Hope For Women | Turn Negative Thoughts into Positive Ones

We have the ability to create our own reality. For the most part, we can look at a situation and choose to see the good, or we can look at the same situation and choose to see the bad. Oftentimes, the lens we use to view what’s happening is filtered by our thoughts.

Positive thoughts create positive circumstances; alternatively, negative thoughts contribute to feelings of dissatisfaction and disappointment. Therefore, changing our negative thought patterns is essential for achieving happiness and peace.

The following are the most common negative thinking behaviors:

“All-or-nothing.”

When we slip into “all-or-nothing” thinking, we see our circumstances as either black or white, with not much in between. By shifting to someplace in the gray, a fresh perspective is created that helps us to realize more options do exist.

To lead an emotionally healthy life, we need to have balanced emotions. Words like: always, never, impossible, terrible, and perfect are rigid and allow little room for interpretation or flexibility. Instead, when we live somewhere in the middle, we are in a better position to find sturdier footing, which will lead to improved balance.

Avoid the temptation to over-generalize.

Over-generalization is when we believe that if one bad thing happens, then everything else is doomed to go poorly. Think of over-generalized statements as exaggerations. For example, “You never listen to me,” “He always interrupts me,” “She always thinks she’s right,” “Everybody thinks I’m stupid.”

The biggest red flags are words like never, always, should, or everybody. An over-generalized statement is another form of a negative thought. Rethink your words and reconsider the circumstance; attempt to find something positive.

Change your mental filter.

Persistent pessimism can develop into a habit if we are not careful! Left unattended, chronic negative thinking can begin to shape the way we see the world. For example, “The glass will always be half-empty.”

Instead, try to see the good in every circumstance. A long line at the grocery store is a wonderful opportunity to chat with your partner or child; a stressful time at work will give you a better chance to realize the inner strength you possess; and the world’s current economy is a great time to get back to developing and maintaining a budget for your personal expenses.

Would you rather be right or happy?

A need to be right can cultivate more negative thoughts due to an unwillingness to let go of whatever the issue was in the first place. To find peace and happiness, sometimes we just need to let it go.

Avoid jumping to conclusions.

When confronted with what might appear to be an unwelcome circumstance, consider taking a deep breath and a full step back to look at the event at a more holistic level, in order to get all of the information.

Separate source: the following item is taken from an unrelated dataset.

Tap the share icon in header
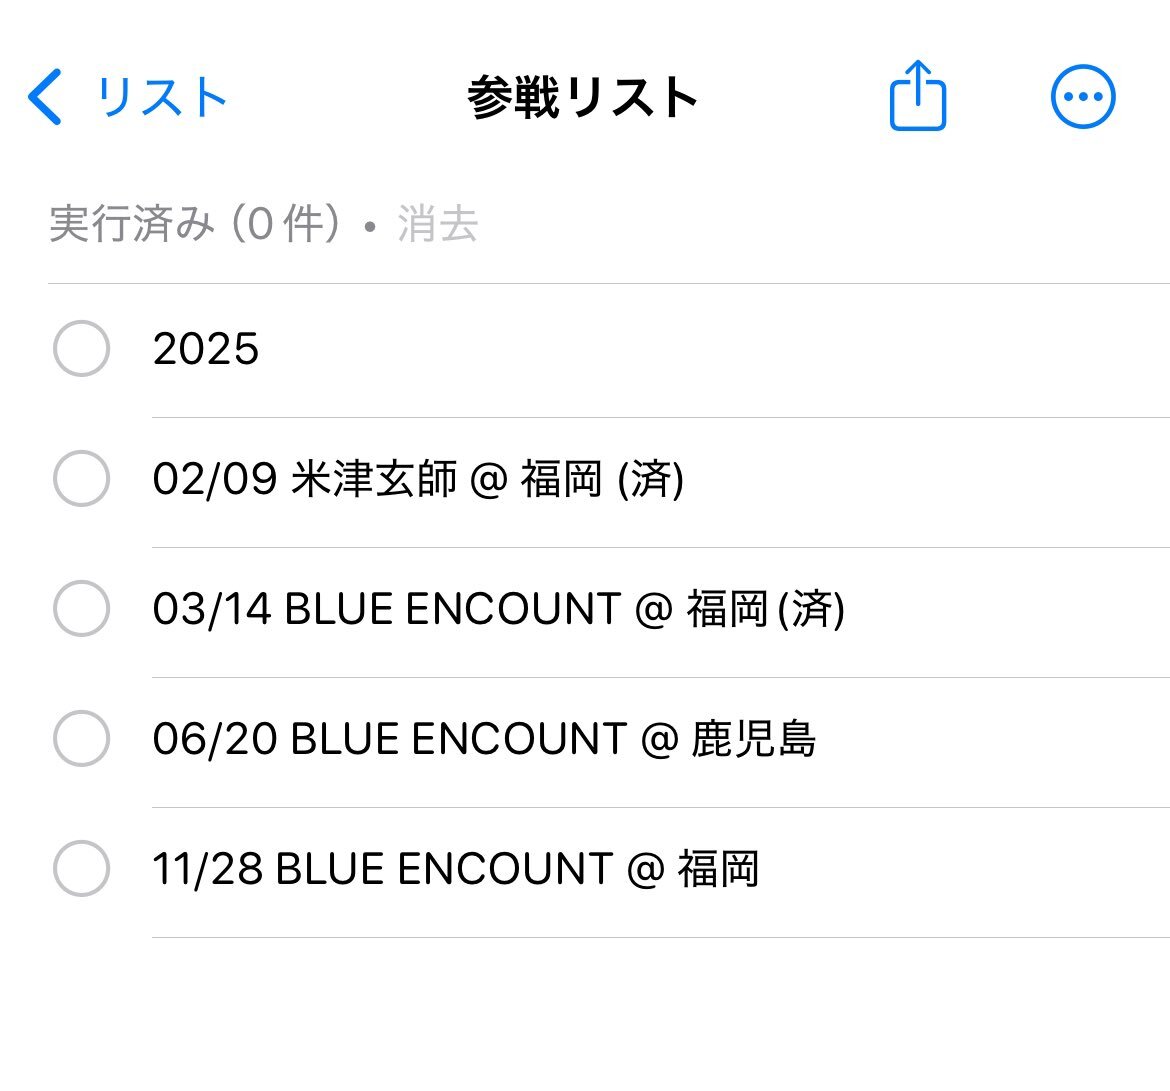Screen dimensions: 1170x1091 pyautogui.click(x=918, y=96)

My wife and I have an expression we use with our children that demonstrates this. When they come home with a failing grade and begin to blame the teacher, we ask, “What’s the rest of the story?” We’ll often learn that there was little effort put into studying or that there was missing work that contributed to the poor grade. The point is, we don’t take much at face value until we seek a better understanding of what’s really going on. The clarity we gain empowers us to have a more rational and positive reaction.

Don’t “should” on yourself.

Should statements suggest our current status is not good enough. These thoughts are negative and prevent us from seeing what is positive. Should statements put our thoughts and attitudes in a box and constrain us from seeing other solutions. Remember, it’s a matter of balance!

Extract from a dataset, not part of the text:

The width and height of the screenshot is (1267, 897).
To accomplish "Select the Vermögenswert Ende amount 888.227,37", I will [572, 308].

We can be a good parent without having to be a perfect parent; we can provide for our families financially and still possess the desire to earn more; and we can be happy with all we have and continue to look for ways to bring more happiness into our lives.

Be aware of emotional reasoning.

An example of emotional reasoning is, “I feel shame, therefore I must be a bad person.” Just because we are experiencing a certain uncomfortable emotion, doesn’t mean our characters, our souls, are in question. It just means for that moment, in that small space of time, we feel a certain way about ourselves.

When we allow ourselves to be human and give our spirit the grace and mercy it deserves, we are in a better position to re-frame self-limiting thoughts and keep them from manifesting to the point where they begin to define who we are.

Try not to take everything personally.

Not everything is about you; not everything is about me, either. Fear, paranoia, and perhaps a measure of insecurity can lead us to believe that the way other people react or the things they say are directed toward us. Sometimes, people are insensitive, judgmental, or just in a bad mood.

Don’t magnify a problem.

Seeing a situation for what it really is, instead of what it feels like, can help us stay grounded. Magnifying a problem only gives the problem more energy and provides opportunity for the situation to become larger than it was ever intended to be. Make a conscious decision to deal in facts and not allow negative thoughts or emotions to get in the way.

Celebrate!

Celebrate the good things when they happen! Don’t simply dismiss or minimize them. Life can be hard enough, so on the days when we have positive things happen, no matter how small and insignificant they may seem, allow yourself the time to enjoy them and be filled with them.

Like attracts like. Positive thoughts and happiness create more of the same.